- [Excerpt provided]:
He met his wife Pru after she was hired to Warner Cable by Al Parinello.
Michael, an accounting and financial business consultant who was a stand-up comedian from 1983 to 1985, remembers working with his brother at a show at William Paterson University (then called William Paterson College) on April 29, 1982.
“Andy wanted to franchise Tony Cliftons,” says Michael Kaufman, who actually played Clifton during the Carnegie Hall show where Andy and Tony sung on stage together. “He wanted a Tony Clifton in every state.”
In Michael’s collection is a wonderful series of communications where Andy went to visit a girl who was dying. She was a fan of his, and when his plane was delayed in Chicago on its way to Washington, he drove out to Demotte, Indiana, to visit her.
“Word got out at the hospital and Andy wrestled three people. I have pictures. They were supposedly nurses and maybe one patient’s mother. It’s the only time he ever lost a match. He let them beat him. And then there’s a letter from the mother, thanking Andy for doing that. Seven weeks after his visit, she died. That whole correspondence will be there. Andy never told anyone about that. I only knew about it because I went through the stuff.”
In 1981, Andy received a letter from the mother of an Indiana fan, a terminally ill young woman with cystic fibrosis, whom Andy visited in the hospital. Her mother thanked him for brightening her daughter’s final days. The daughter’s name was Mary Jean Burden.
“This is the side of him nobody knows,” says Michael, who wishes the writers of “Man on the Moon” had put that in the movie. “When I read the script and Andy died, I said, ‘Who cares?’ It didn’t move me that he died, and he’s my brother. I didn’t see the heart in the movie.”
Many folks believe that Michael Kaufman arranged the daughter prank at the Andy Kaufman Awards in November, 2013. Bob Pagani says he and Michael met Alexandra Tatarsky her during the exhibit, because she worked at the gallery.
Michael said, “I wasn’t happy before I met her, but I think she was not— I was just going to say I don’t think she was in on it, but then again, maybe she was playing with me that night we met. Who knows? But it sounded like she was also, at least what she portrayed to me that night, that she was also hoaxed.”

- [Required work]:
1. Please reproduce the stretch of the Andy Kaufman passage from "Michael, an accounting" through "to visit her." word for word.
2. Continue the Andy Kaufman passage from the point where it stops.

- [Input data]:
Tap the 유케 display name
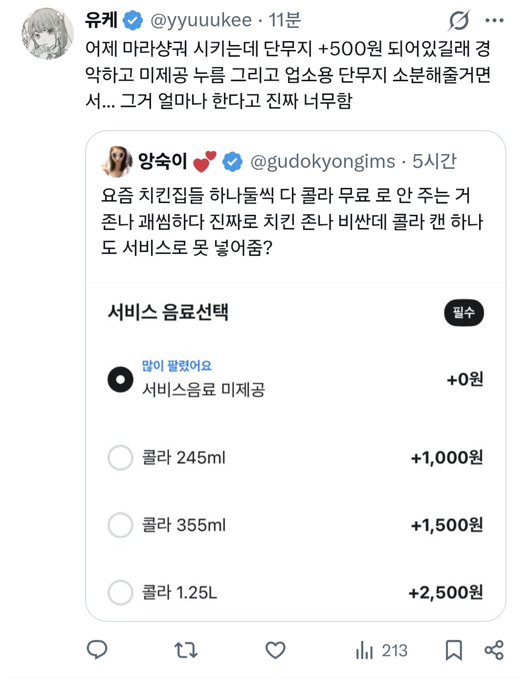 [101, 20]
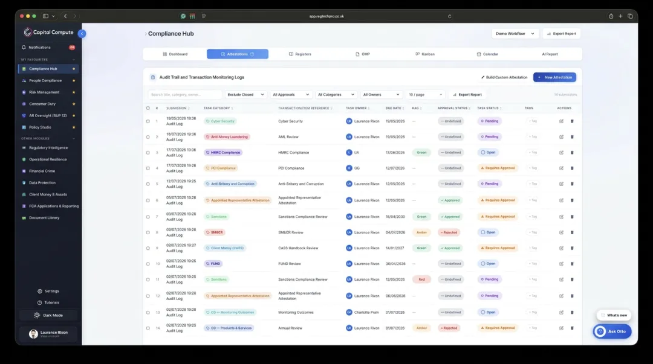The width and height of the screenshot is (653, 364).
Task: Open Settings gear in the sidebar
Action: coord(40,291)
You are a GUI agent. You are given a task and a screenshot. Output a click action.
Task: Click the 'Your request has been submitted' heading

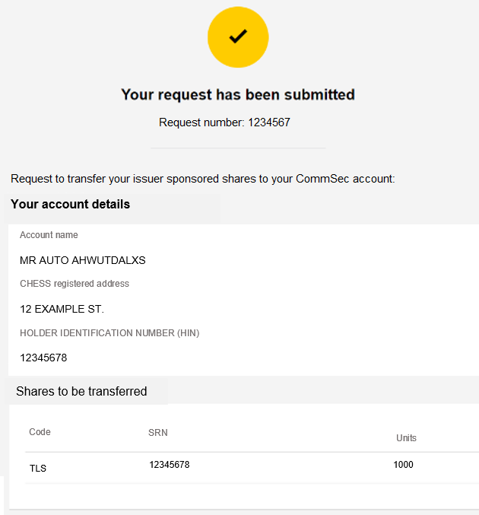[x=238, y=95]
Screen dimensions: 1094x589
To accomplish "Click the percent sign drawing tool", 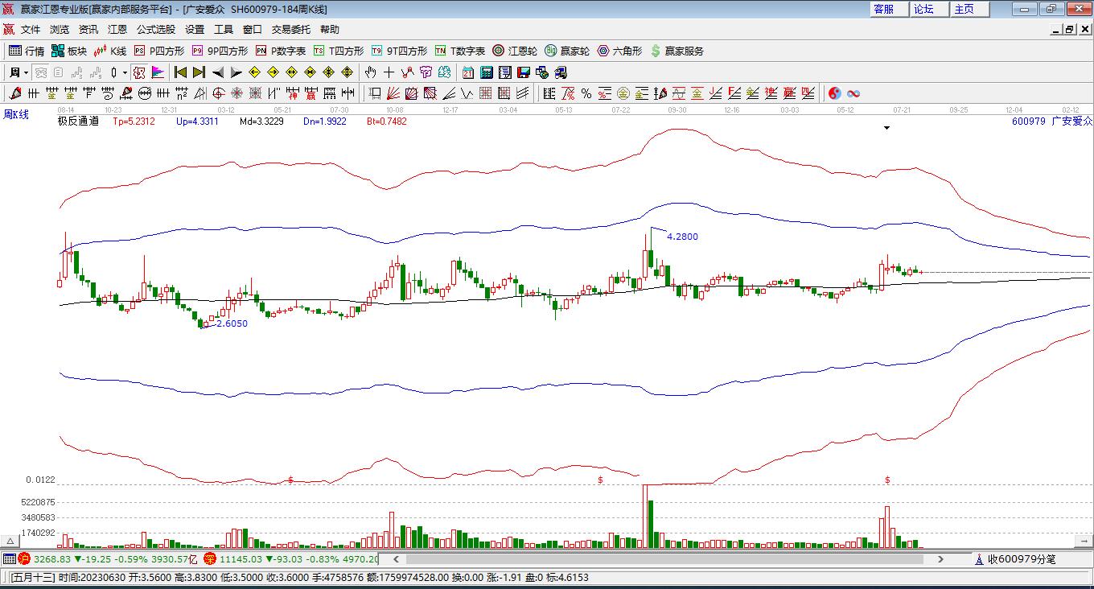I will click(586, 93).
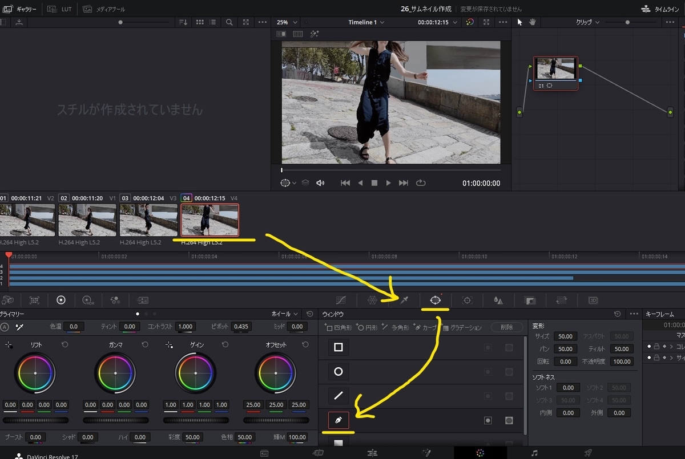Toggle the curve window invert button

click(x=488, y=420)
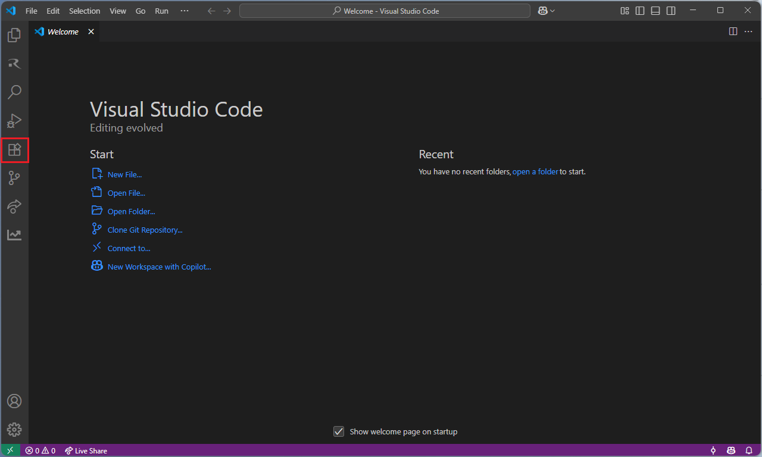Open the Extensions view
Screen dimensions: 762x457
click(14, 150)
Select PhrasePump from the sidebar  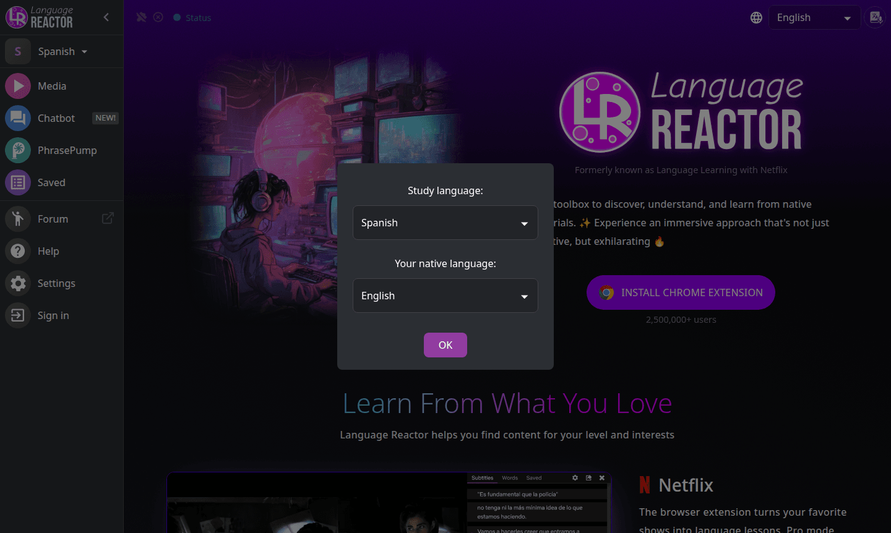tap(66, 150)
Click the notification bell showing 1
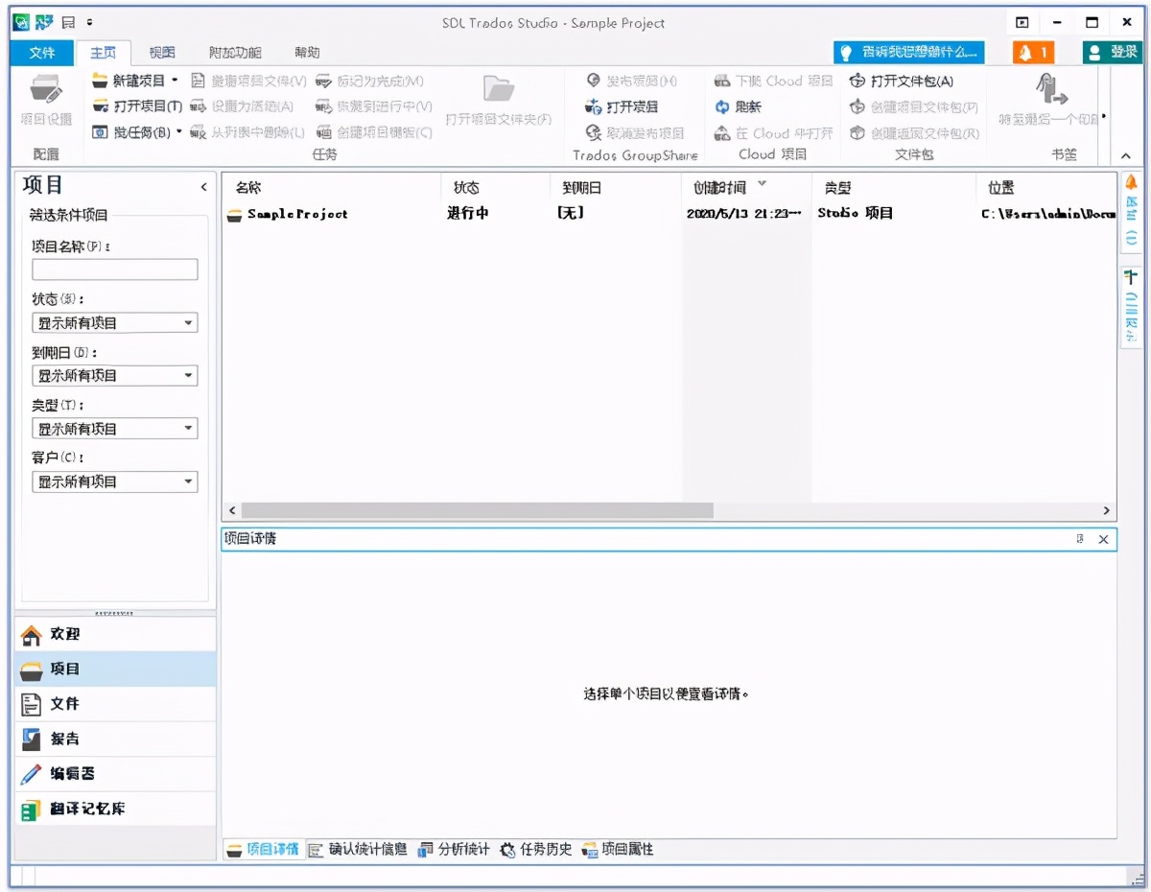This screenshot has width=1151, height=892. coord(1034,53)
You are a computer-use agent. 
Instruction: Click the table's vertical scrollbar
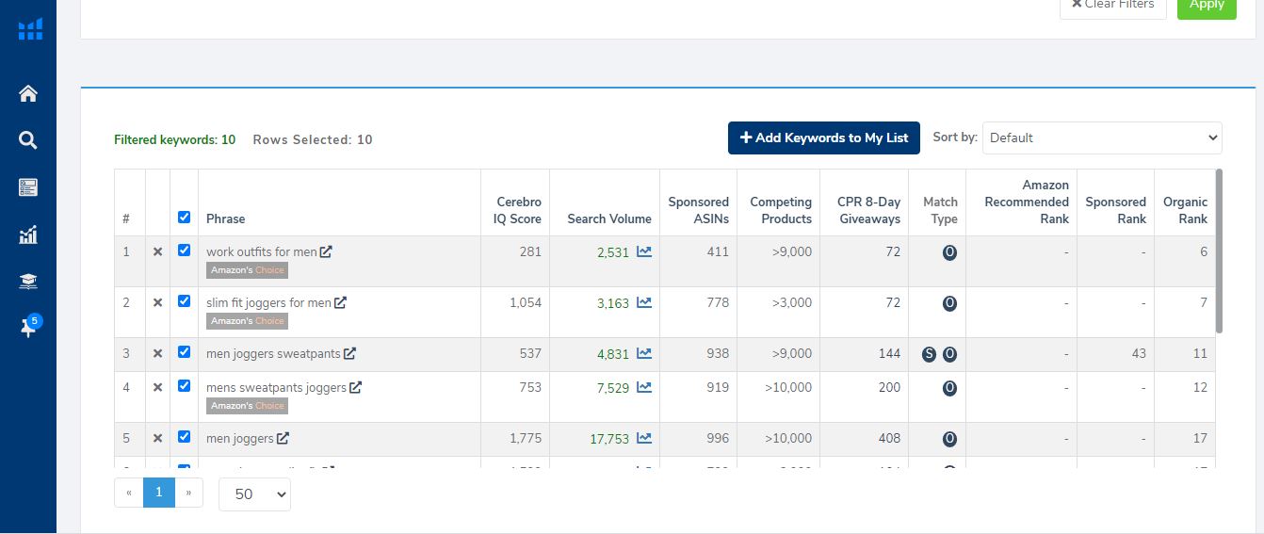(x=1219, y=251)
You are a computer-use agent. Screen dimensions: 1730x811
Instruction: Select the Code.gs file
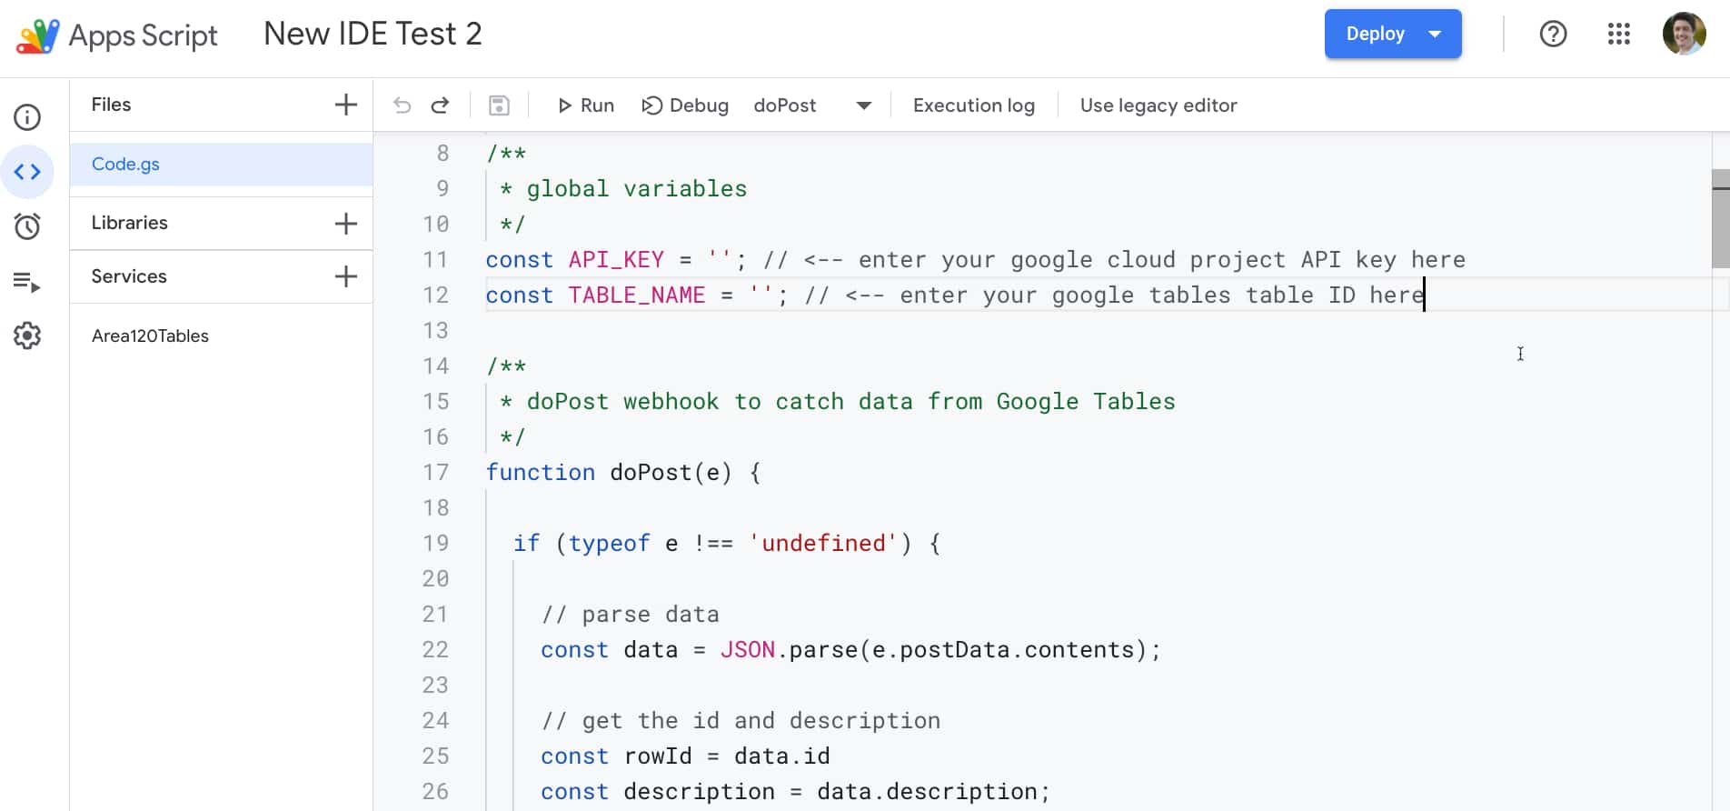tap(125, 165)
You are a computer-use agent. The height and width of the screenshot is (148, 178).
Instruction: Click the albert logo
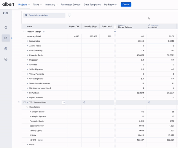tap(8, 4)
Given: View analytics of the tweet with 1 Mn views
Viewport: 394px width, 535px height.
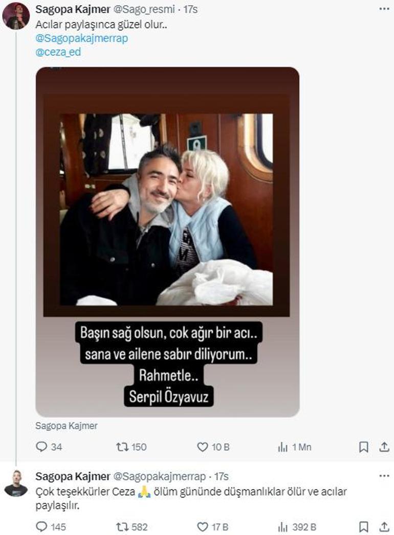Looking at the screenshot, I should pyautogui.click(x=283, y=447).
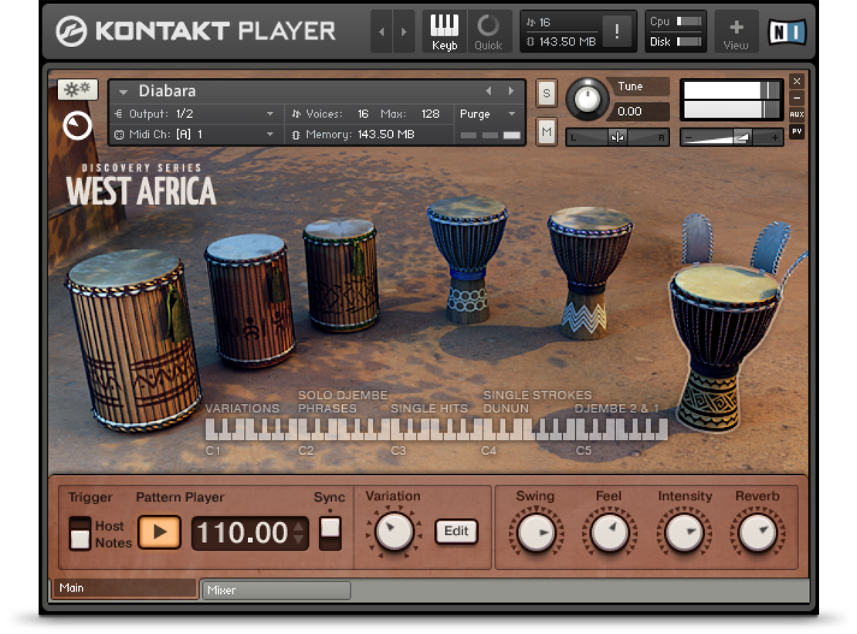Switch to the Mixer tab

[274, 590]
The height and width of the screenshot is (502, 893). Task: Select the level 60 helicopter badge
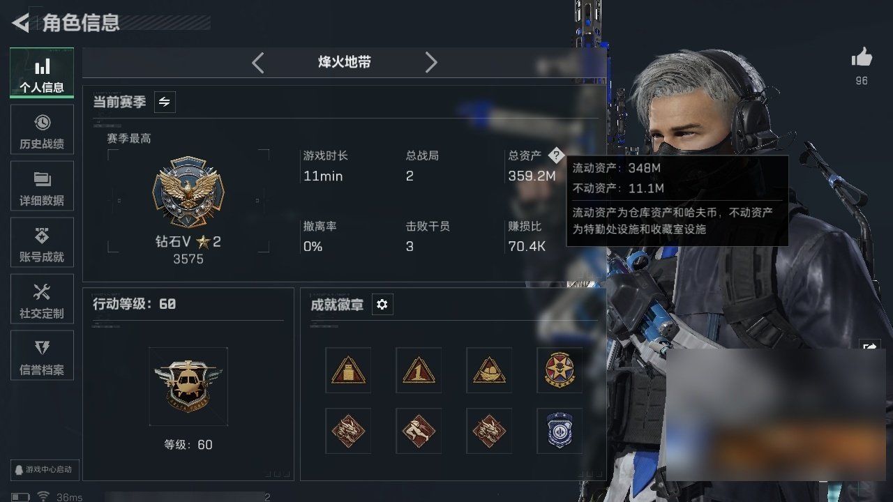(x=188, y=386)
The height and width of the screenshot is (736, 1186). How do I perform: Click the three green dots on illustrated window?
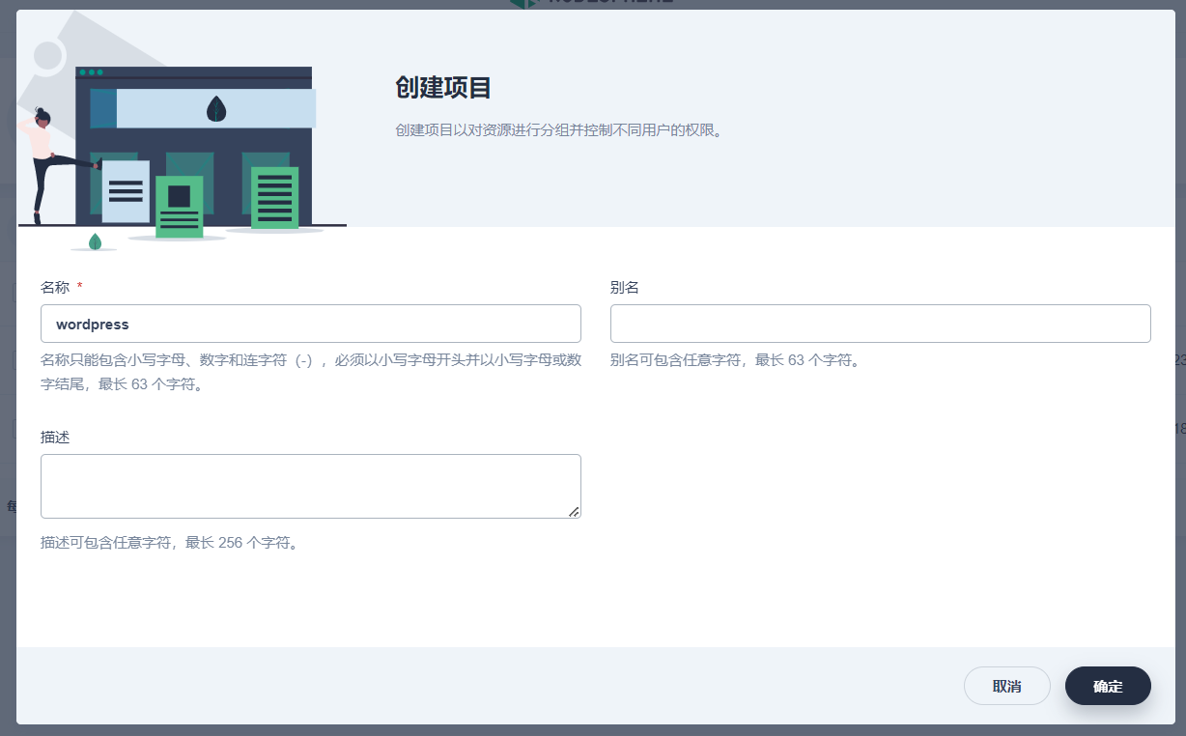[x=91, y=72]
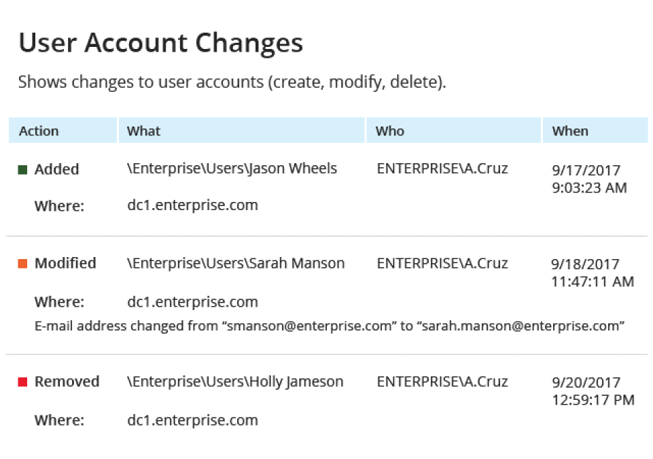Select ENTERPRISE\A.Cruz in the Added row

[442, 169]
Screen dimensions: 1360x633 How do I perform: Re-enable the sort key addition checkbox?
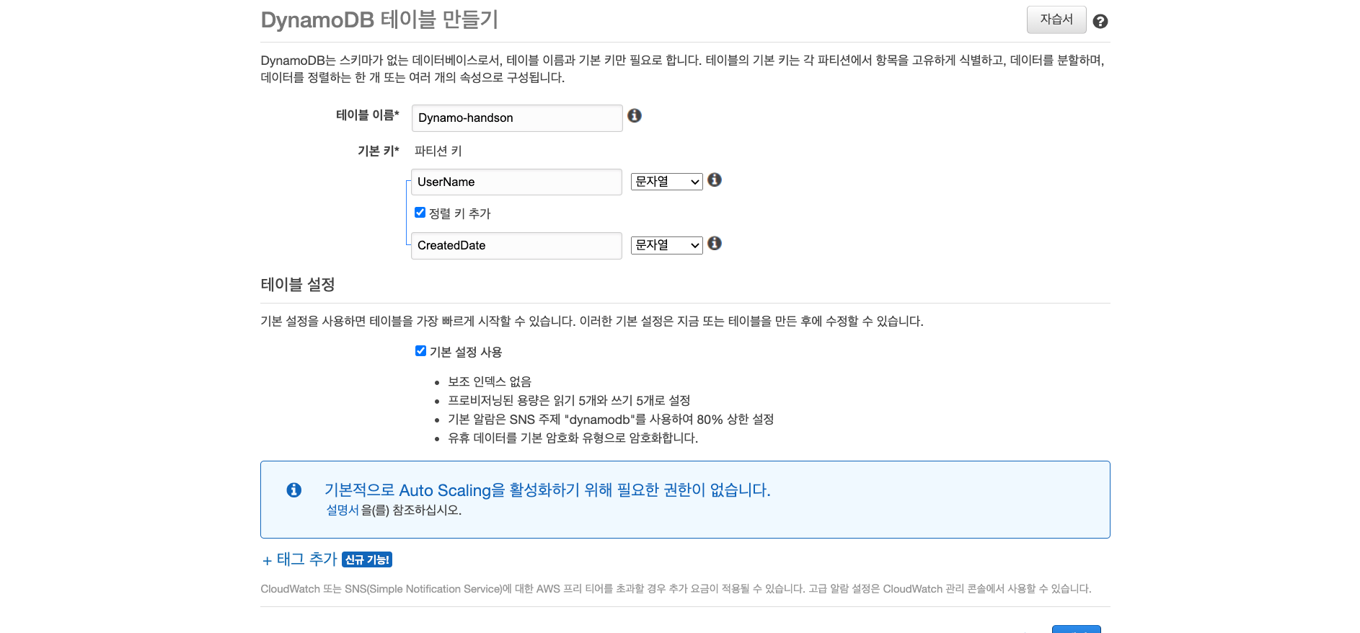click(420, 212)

- [Exercise responses]:
1.
Michael, an accounting and financial business consultant who was a stand-up comedian from 1983 to 1985, remembers working with his brother at a show at William Paterson University (then called William Paterson College) on April 29, 1982.
“Andy wanted to franchise Tony Cliftons,” says Michael Kaufman, who actually played Clifton during the Carnegie Hall show where Andy and Tony sung on stage together. “He wanted a Tony Clifton in every state.”
In Michael’s collection is a wonderful series of communications where Andy went to visit a girl who was dying. She was a fan of his, and when his plane was delayed in Chicago on its way to Washington, he drove out to Demotte, Indiana, to visit her.

2.
How could Michael have been fooled? How could she have been hoaxed??
“I had my own obituary in The New York Times. I got eight inches of space, which is two more than the guy who invented the six-pack got. Only he actually died that day.”
Alan Abel would appear under different aliases, like Bruce Spencer, Dr. Harrison T. Rogers, Jim Rogers, G. Clifford Prout, Count Von Blitzstein, Martin Ostracher, Rufus Thunderberg, or Martin Swagg Jr. His NY Times obituary said he was survived by brother Bruce Spencer. lol
In 1980, Alan Abel was introduced to Andy Kaufman. “We had a special kinship,” he says, explaining how they bonded over their pranks. The comedian obsessed over the details of how he faked his death, and he pumped Abel for more information about how he pulled it off.
“He [Andy Kaufman] wanted to collaborate on something really fantastic and enormous, but we could never figure out what it would be. He was especially fascinated with my rejection book and how I had gotten people to believe I was dead. He’d say, “How can I do that? I want to do that.’”
By Bob Pagani’s account, Kaufman was “extremely interested” in Abel’s death hoax. “He was asking Alan all about how he did it.”
The trio [Bob Pagani, Alan Abel, and Andy Kaufman] met in the plush lobby of the Hilton on 53rd Street, where Kaufman was staying.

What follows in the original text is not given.